We carry out our work across the 3 levels that make up Comparte:
Network level:
This is the level that connects the social centres of Comparte and drives the actions that bring the network to life and enable its existence (for example, assemblies, training sessions, spaces for reflection and collective construction, exchanges between organisations in the network, etc.).
Social centre level:
These are the social organisations of Comparte, with legal personality, that support producer organisations in developing their economic-productive initiatives. The collective work done at the network level gains meaning when it is applied in a practical, context-specific way at each social centre (for example, the application of Comparte’s methodologies and tools in the economic initiatives that the social centres are supporting in their territories).
Producer organisation level:
This refers to any organised group, supported by a Comparte Social Centre, that develops an economic-productive initiative in one or more phases of the complete economic cycle.
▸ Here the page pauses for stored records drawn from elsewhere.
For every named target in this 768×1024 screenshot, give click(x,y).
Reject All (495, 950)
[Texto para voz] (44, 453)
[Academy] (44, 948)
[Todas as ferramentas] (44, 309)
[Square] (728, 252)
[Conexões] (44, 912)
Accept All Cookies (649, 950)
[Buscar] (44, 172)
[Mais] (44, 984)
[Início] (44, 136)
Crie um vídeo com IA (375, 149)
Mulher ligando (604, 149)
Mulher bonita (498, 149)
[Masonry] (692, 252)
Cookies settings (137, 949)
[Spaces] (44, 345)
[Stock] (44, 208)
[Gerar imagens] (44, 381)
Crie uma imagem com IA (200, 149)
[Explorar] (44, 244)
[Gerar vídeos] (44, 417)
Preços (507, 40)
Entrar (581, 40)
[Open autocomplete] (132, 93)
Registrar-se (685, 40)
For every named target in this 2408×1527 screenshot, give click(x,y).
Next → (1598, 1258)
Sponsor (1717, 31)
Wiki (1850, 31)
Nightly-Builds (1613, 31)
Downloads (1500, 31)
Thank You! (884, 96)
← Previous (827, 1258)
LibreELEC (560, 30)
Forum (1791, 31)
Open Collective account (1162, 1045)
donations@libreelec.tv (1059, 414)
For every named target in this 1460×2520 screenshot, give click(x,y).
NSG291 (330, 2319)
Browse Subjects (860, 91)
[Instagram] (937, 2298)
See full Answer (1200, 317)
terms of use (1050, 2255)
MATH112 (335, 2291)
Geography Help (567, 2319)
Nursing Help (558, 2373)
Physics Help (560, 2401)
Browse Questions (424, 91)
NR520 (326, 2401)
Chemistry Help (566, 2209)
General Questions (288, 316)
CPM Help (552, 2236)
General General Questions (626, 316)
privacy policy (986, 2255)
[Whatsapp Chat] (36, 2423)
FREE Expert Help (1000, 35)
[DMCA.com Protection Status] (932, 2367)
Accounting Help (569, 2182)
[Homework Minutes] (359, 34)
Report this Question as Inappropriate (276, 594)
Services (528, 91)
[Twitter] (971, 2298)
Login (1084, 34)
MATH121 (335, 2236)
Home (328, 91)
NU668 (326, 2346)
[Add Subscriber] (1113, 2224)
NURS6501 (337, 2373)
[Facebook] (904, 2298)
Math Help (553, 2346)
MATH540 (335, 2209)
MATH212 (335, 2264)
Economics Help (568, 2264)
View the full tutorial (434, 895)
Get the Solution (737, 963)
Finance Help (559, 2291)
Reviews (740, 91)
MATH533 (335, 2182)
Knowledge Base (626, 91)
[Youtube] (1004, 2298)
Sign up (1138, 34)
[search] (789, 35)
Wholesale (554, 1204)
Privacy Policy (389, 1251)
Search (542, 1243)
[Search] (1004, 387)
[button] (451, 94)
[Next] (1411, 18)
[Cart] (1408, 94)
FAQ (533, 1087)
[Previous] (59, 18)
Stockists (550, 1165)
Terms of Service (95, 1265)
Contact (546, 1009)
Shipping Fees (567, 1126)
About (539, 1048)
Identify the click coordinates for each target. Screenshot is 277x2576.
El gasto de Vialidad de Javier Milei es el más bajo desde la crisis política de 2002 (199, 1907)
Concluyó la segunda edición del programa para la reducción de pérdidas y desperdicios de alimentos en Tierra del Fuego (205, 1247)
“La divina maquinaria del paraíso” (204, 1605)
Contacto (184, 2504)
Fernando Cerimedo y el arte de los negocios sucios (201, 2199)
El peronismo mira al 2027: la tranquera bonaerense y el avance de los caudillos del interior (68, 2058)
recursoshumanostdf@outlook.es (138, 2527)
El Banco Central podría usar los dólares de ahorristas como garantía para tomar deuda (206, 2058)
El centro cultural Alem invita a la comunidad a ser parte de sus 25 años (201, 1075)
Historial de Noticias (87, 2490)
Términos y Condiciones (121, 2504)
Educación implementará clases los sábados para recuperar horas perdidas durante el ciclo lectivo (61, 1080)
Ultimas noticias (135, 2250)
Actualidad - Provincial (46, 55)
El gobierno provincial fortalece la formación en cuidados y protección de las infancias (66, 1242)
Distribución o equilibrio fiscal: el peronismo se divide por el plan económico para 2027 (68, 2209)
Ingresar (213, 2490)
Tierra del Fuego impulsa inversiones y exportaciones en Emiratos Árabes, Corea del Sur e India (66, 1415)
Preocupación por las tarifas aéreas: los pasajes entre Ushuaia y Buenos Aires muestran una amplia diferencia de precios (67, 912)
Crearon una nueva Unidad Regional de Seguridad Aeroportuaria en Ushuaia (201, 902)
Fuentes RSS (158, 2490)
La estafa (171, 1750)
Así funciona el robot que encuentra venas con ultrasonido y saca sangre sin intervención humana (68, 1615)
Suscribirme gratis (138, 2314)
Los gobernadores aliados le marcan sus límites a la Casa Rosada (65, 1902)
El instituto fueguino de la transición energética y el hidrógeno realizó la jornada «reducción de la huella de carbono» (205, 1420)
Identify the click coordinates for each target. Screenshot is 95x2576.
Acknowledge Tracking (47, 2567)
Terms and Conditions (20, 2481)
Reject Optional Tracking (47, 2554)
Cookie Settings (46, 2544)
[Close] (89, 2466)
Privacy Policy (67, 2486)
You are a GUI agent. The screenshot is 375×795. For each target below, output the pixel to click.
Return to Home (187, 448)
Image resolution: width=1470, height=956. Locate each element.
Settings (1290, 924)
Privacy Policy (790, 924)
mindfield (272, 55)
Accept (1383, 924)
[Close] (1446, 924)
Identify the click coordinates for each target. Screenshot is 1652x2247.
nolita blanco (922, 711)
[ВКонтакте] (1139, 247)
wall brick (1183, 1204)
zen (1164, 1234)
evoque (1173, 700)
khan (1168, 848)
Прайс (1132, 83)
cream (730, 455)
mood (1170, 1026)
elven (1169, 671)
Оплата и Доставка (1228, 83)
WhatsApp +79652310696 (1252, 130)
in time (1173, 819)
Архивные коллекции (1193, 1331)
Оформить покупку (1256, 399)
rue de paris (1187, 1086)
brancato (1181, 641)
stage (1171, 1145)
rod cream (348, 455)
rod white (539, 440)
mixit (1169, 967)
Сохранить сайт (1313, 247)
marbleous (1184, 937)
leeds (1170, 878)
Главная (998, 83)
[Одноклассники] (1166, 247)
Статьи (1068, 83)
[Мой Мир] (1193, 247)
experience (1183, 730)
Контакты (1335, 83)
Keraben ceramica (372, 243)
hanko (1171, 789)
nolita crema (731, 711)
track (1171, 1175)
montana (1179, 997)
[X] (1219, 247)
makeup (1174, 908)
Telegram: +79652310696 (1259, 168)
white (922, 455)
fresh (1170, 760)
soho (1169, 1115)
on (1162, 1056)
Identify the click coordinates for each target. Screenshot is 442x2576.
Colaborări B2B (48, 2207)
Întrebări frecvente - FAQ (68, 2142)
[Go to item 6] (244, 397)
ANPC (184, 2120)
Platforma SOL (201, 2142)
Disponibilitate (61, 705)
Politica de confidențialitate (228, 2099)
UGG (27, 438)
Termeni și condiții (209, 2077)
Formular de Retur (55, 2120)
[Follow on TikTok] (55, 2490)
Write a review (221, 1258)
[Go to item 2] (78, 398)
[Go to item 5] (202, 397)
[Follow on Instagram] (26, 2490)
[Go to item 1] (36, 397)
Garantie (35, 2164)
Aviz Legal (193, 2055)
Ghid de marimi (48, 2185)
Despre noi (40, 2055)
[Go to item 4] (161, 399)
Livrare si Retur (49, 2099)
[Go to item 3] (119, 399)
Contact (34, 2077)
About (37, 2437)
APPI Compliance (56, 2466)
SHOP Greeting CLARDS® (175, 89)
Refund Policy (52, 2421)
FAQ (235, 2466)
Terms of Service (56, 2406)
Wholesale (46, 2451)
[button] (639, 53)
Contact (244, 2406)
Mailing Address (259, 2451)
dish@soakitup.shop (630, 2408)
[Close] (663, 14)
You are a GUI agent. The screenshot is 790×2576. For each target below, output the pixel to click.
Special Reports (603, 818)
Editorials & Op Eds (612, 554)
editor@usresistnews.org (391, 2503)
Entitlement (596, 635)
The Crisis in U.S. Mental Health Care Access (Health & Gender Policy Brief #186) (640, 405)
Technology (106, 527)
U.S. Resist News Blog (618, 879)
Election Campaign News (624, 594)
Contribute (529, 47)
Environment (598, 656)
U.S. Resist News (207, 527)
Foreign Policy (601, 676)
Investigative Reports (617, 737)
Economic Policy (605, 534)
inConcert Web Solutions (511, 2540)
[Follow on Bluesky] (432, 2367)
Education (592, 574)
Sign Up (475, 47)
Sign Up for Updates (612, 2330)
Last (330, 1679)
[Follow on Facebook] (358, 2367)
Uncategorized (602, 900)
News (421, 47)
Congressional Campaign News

These groups may have legal personality (such as cooperatives, social enterprises, etc.) or not (such as associations of producer families, organised groups, etc.).
As a third-level organisation, we focus our work primarily on the network level and the member social centres, seeking to ensure that actions at both levels lead to improvements in the producer organisations and their economic-productive initiatives. With our understanding of the real-world context, we firmly believe in the transformative power that alternative economic-productive initiatives offer to excluded people and communities.